Saved data entries
*** Begin section ***
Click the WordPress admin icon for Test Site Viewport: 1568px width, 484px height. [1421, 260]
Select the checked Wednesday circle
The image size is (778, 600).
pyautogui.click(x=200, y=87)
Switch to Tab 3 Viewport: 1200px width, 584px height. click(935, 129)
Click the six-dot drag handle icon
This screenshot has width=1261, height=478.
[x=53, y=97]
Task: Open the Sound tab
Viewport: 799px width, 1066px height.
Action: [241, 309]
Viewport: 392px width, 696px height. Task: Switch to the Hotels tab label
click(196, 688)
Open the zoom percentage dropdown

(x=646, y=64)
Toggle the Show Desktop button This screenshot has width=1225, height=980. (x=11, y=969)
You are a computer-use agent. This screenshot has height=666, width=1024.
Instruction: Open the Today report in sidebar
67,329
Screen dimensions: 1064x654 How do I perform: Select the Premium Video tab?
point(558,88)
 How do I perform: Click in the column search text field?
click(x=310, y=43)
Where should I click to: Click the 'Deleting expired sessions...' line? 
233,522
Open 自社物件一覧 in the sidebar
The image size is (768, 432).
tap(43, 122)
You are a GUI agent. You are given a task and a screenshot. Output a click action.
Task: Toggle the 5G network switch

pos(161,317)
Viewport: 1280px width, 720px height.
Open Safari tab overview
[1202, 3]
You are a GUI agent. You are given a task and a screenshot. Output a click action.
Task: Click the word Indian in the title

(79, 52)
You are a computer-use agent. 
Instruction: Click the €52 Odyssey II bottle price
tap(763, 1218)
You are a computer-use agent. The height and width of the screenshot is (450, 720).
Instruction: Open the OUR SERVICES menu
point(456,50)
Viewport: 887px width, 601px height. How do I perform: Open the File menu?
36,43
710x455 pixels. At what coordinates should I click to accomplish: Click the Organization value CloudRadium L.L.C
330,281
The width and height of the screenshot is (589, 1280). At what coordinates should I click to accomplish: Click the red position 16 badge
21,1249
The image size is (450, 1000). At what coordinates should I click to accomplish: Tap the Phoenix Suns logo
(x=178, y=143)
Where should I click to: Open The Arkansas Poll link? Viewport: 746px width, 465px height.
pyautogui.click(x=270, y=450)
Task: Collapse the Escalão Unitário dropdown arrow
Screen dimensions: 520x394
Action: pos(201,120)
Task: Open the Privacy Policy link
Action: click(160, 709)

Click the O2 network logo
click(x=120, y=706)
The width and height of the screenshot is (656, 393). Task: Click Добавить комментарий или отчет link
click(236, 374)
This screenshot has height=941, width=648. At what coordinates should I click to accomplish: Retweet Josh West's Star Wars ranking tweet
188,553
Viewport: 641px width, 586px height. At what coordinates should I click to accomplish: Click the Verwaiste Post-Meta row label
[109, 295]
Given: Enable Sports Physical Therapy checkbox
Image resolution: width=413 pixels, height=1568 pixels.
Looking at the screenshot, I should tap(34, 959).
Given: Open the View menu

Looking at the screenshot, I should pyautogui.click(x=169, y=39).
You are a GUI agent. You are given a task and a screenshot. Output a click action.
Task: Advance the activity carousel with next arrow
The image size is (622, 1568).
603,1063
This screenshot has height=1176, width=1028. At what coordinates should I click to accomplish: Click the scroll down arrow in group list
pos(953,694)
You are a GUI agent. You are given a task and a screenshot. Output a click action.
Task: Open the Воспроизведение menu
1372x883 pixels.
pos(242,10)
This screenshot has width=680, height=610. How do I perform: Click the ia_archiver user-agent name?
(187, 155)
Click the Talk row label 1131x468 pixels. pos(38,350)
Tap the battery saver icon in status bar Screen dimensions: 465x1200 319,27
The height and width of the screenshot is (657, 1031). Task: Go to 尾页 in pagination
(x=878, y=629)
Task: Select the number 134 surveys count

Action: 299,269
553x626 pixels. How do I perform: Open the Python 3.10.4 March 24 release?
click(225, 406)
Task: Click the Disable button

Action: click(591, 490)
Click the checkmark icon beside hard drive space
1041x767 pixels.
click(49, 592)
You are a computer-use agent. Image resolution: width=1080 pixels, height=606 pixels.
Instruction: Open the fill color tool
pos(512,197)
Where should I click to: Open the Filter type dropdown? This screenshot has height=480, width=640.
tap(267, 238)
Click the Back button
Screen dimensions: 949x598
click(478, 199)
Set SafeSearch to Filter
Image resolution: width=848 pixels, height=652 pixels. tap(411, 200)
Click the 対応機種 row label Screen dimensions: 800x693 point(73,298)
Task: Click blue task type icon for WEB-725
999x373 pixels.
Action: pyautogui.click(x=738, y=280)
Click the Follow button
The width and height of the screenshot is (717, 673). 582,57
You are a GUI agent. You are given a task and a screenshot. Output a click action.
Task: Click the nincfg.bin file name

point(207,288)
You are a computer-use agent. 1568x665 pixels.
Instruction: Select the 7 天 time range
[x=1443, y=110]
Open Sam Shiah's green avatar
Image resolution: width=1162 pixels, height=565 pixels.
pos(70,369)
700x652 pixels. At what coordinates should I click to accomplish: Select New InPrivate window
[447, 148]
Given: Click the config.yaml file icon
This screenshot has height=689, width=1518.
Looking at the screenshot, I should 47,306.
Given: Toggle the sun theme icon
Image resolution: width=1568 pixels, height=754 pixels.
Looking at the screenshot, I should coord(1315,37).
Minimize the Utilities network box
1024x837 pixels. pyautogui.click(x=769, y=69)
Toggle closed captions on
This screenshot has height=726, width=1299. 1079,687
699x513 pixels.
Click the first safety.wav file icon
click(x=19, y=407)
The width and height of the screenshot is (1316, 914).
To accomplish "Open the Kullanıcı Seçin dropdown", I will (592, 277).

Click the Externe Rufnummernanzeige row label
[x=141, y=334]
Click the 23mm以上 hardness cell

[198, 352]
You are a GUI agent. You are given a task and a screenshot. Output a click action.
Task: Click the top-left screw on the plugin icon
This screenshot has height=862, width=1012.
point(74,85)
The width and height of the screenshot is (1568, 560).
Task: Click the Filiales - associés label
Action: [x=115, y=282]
*** End section ***
**Instructions to follow**
The answer must hold only the lines from the first line of the data through the line bearing "Toggle the Show", returned exactly.

**Answer below**
Click the WordPress admin icon for Test Site Viewport: 1568px width, 484px height. [1421, 260]
Select the checked Wednesday circle
The image size is (778, 600).
pyautogui.click(x=200, y=87)
Switch to Tab 3 Viewport: 1200px width, 584px height. click(935, 129)
Click the six-dot drag handle icon
This screenshot has width=1261, height=478.
[x=53, y=97]
Task: Open the Sound tab
Viewport: 799px width, 1066px height.
Action: [241, 309]
Viewport: 392px width, 696px height. Task: Switch to the Hotels tab label
click(196, 688)
Open the zoom percentage dropdown

(x=646, y=64)
Toggle the Show Desktop button This screenshot has width=1225, height=980. (x=11, y=969)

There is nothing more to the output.